## Source material
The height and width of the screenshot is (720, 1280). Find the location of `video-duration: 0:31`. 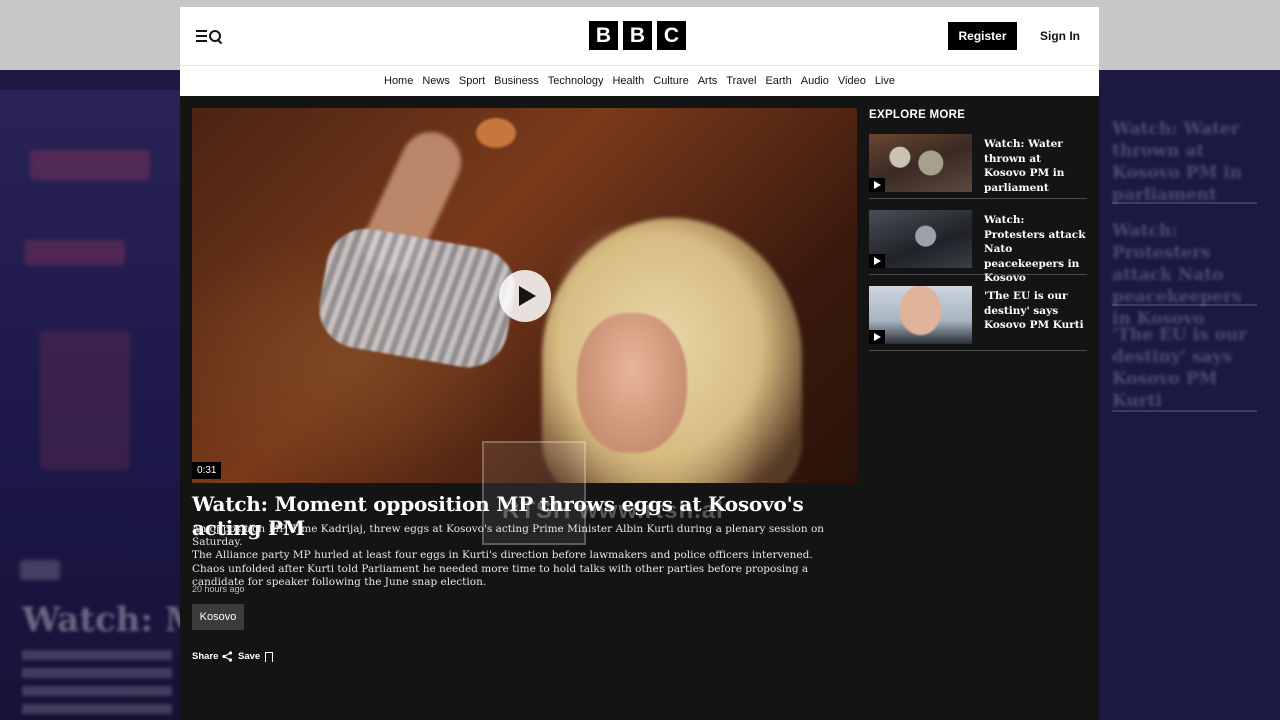

video-duration: 0:31 is located at coordinates (207, 470).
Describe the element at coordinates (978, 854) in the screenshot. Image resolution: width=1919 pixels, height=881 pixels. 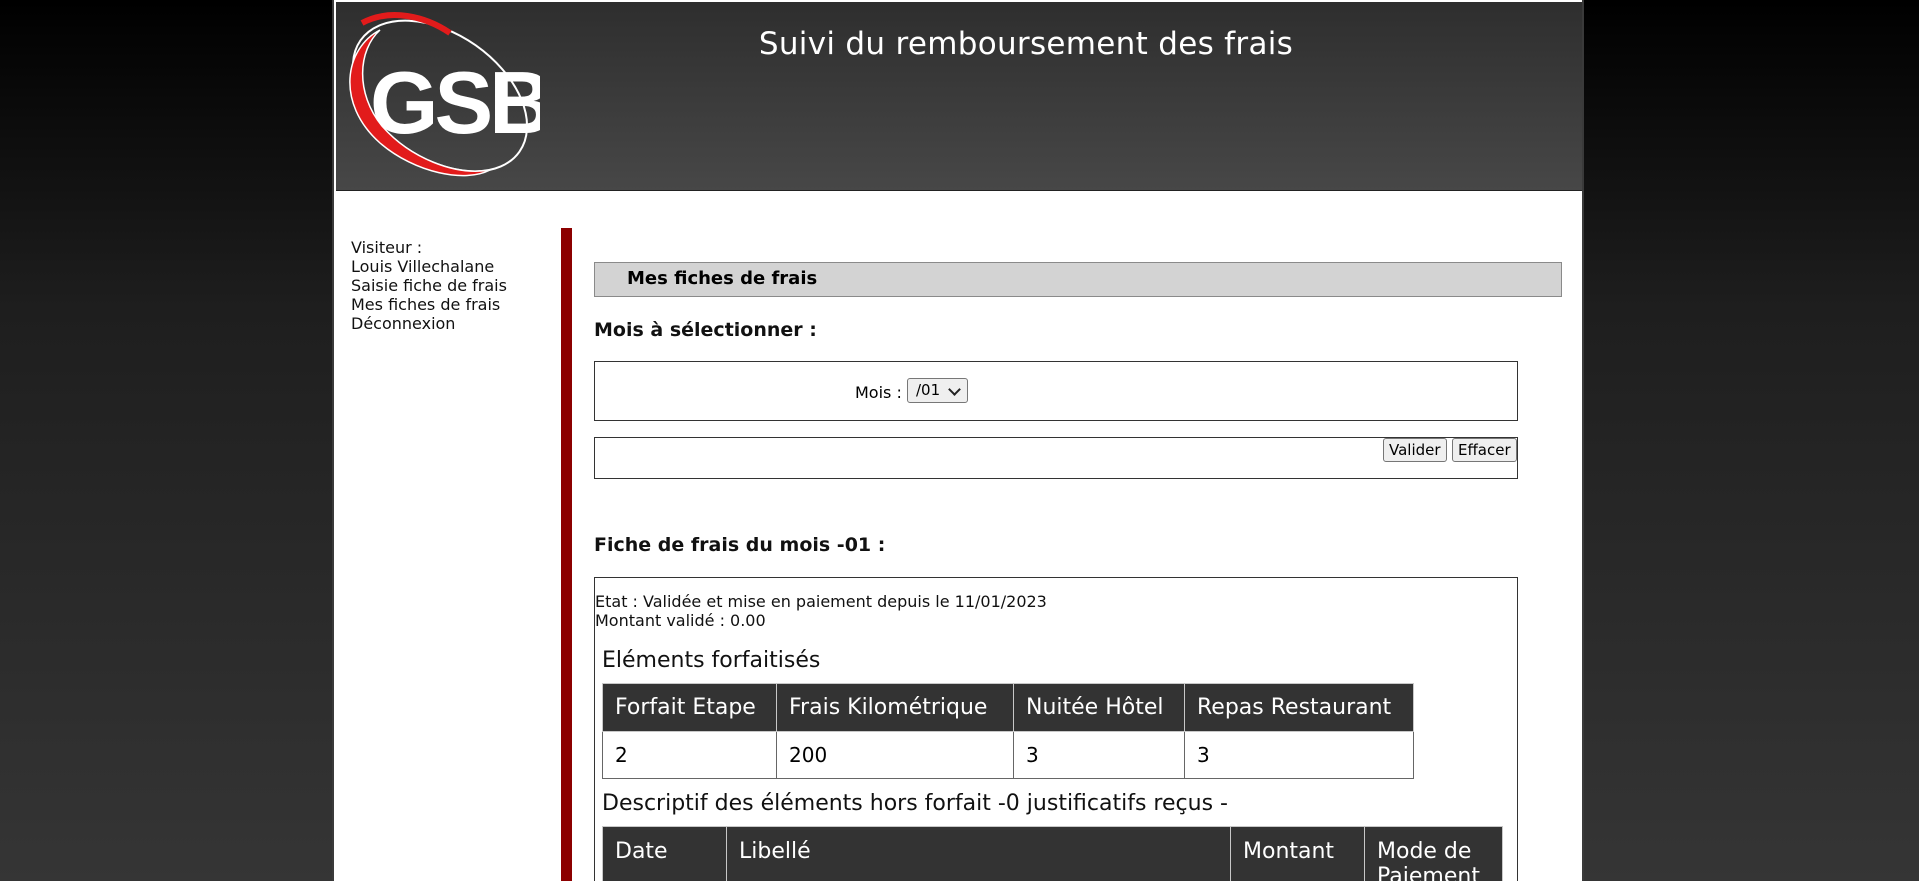
I see `table-header-cell: Libellé` at that location.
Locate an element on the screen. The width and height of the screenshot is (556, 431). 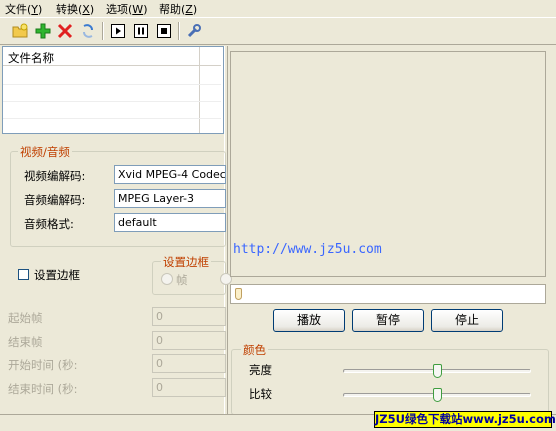
progress-thumb is located at coordinates (238, 294).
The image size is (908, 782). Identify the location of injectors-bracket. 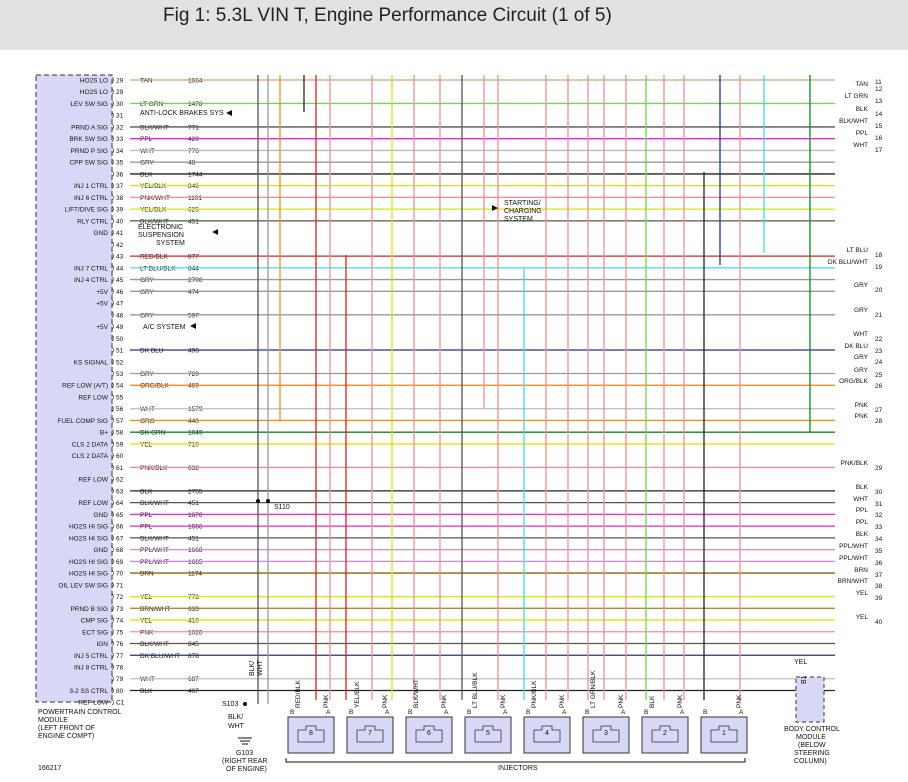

## Brief
Rewrite the lines starting at the first one above and ending at the line containing "video-duration: 0:31 is", changing "screenshot" to "screen capture" and keeping everything else the same. Leave the pictures out.

## Output
The height and width of the screen capture is (720, 1280). Find the location of `video-duration: 0:31`. 

video-duration: 0:31 is located at coordinates (207, 470).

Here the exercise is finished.